* **Recorded data**:
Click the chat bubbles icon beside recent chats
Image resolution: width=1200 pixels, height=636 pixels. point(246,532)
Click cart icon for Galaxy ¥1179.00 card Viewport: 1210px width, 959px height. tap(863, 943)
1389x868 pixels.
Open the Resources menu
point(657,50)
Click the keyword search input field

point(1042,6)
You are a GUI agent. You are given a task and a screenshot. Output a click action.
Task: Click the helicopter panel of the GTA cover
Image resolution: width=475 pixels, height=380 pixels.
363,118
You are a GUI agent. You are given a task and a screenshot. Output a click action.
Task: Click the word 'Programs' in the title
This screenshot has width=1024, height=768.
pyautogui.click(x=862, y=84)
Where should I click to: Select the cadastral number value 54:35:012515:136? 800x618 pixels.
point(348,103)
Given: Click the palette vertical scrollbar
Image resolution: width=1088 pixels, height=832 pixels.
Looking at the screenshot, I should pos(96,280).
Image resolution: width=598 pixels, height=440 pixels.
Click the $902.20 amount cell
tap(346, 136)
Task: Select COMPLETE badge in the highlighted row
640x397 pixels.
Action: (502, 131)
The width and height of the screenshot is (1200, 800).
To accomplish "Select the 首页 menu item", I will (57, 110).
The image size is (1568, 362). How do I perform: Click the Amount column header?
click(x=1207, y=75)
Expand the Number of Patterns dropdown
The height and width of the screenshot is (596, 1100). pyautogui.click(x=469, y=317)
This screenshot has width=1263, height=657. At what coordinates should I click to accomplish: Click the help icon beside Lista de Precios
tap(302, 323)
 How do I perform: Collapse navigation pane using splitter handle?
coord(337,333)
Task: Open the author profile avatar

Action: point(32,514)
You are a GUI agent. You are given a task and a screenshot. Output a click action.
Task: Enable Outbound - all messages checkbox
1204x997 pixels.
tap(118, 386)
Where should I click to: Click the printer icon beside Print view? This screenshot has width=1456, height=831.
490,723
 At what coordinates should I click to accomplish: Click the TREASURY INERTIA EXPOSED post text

* **Work instructions**: Each of the lines above must appear again, unchanged.

* **Exercise response**:
Click the chat bubbles icon beside recent chats
Image resolution: width=1200 pixels, height=636 pixels. point(246,532)
Click cart icon for Galaxy ¥1179.00 card Viewport: 1210px width, 959px height. tap(863, 943)
1389x868 pixels.
Open the Resources menu
point(657,50)
Click the keyword search input field

point(1042,6)
You are a GUI agent. You are given a task and a screenshot. Output a click action.
Task: Click the helicopter panel of the GTA cover
Image resolution: width=475 pixels, height=380 pixels.
363,118
You are a GUI agent. You are given a task and a screenshot. Output a click action.
Task: Click the word 'Programs' in the title
This screenshot has width=1024, height=768.
pyautogui.click(x=862, y=84)
Where should I click to: Select the cadastral number value 54:35:012515:136? 800x618 pixels.
point(348,103)
Given: Click the palette vertical scrollbar
Image resolution: width=1088 pixels, height=832 pixels.
Looking at the screenshot, I should pos(96,280).
Image resolution: width=598 pixels, height=440 pixels.
Click the $902.20 amount cell
tap(346, 136)
Task: Select COMPLETE badge in the highlighted row
640x397 pixels.
Action: (502, 131)
The width and height of the screenshot is (1200, 800).
To accomplish "Select the 首页 menu item", I will (57, 110).
The image size is (1568, 362). How do I perform: Click the Amount column header?
click(x=1207, y=75)
Expand the Number of Patterns dropdown
The height and width of the screenshot is (596, 1100). pyautogui.click(x=469, y=317)
This screenshot has width=1263, height=657. At what coordinates should I click to accomplish: Click the help icon beside Lista de Precios
tap(302, 323)
 How do I perform: Collapse navigation pane using splitter handle?
coord(337,333)
Task: Open the author profile avatar

Action: point(32,514)
You are a GUI agent. You are given a task and a screenshot. Output a click action.
Task: Enable Outbound - all messages checkbox
1204x997 pixels.
tap(118, 386)
Where should I click to: Click the printer icon beside Print view? This screenshot has width=1456, height=831.
490,723
 At what coordinates should I click to accomplish: Click the TREASURY INERTIA EXPOSED post text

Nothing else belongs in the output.